Output each entry in full so that the result matches the data exactly.

=-=-=

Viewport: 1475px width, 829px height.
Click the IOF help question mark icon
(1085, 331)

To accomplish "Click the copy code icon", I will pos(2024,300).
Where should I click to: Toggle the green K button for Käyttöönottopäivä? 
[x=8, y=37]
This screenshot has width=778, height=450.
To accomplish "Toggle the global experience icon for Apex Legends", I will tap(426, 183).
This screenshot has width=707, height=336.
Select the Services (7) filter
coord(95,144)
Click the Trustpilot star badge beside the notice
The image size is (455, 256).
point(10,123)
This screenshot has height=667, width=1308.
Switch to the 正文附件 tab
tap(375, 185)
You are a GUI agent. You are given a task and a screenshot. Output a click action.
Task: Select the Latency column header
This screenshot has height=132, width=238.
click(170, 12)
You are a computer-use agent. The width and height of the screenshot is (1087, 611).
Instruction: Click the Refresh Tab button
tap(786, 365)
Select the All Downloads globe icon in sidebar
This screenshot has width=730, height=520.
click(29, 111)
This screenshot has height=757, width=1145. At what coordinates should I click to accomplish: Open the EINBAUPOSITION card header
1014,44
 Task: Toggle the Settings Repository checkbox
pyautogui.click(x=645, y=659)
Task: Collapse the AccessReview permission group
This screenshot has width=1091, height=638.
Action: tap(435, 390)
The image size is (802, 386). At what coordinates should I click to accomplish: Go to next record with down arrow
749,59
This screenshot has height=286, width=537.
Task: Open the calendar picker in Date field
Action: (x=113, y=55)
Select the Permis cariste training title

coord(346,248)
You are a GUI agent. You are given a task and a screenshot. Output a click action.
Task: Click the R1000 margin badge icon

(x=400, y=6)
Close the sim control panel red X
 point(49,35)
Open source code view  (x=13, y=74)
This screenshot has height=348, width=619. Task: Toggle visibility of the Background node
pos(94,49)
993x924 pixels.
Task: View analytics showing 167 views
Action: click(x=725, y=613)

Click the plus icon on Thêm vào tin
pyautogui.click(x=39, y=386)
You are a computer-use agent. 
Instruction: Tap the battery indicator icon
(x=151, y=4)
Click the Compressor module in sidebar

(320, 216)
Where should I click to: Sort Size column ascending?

=-=-=

» Task response
Viewport: 1475px width, 829px height.
Click the IOF help question mark icon
(1085, 331)

To accomplish "Click the copy code icon", I will pos(2024,300).
Where should I click to: Toggle the green K button for Käyttöönottopäivä? 
[x=8, y=37]
This screenshot has width=778, height=450.
To accomplish "Toggle the global experience icon for Apex Legends", I will tap(426, 183).
This screenshot has width=707, height=336.
Select the Services (7) filter
coord(95,144)
Click the Trustpilot star badge beside the notice
The image size is (455, 256).
point(10,123)
This screenshot has height=667, width=1308.
Switch to the 正文附件 tab
tap(375, 185)
You are a GUI agent. You are given a task and a screenshot. Output a click action.
Task: Select the Latency column header
This screenshot has height=132, width=238.
click(170, 12)
You are a computer-use agent. The width and height of the screenshot is (1087, 611).
Instruction: Click the Refresh Tab button
tap(786, 365)
Select the All Downloads globe icon in sidebar
This screenshot has width=730, height=520.
click(29, 111)
This screenshot has height=757, width=1145. At what coordinates should I click to accomplish: Open the EINBAUPOSITION card header
1014,44
 Task: Toggle the Settings Repository checkbox
pyautogui.click(x=645, y=659)
Task: Collapse the AccessReview permission group
This screenshot has width=1091, height=638.
Action: tap(435, 390)
The image size is (802, 386). At what coordinates should I click to accomplish: Go to next record with down arrow
749,59
This screenshot has height=286, width=537.
Task: Open the calendar picker in Date field
Action: (x=113, y=55)
Select the Permis cariste training title

coord(346,248)
You are a GUI agent. You are given a task and a screenshot. Output a click action.
Task: Click the R1000 margin badge icon

(x=400, y=6)
Close the sim control panel red X
 point(49,35)
Open source code view  (x=13, y=74)
This screenshot has height=348, width=619. Task: Toggle visibility of the Background node
pos(94,49)
993x924 pixels.
Task: View analytics showing 167 views
Action: click(x=725, y=613)

Click the plus icon on Thêm vào tin
pyautogui.click(x=39, y=386)
You are a computer-use agent. 
Instruction: Tap the battery indicator icon
(x=151, y=4)
Click the Compressor module in sidebar

(320, 216)
Where should I click to: Sort Size column ascending?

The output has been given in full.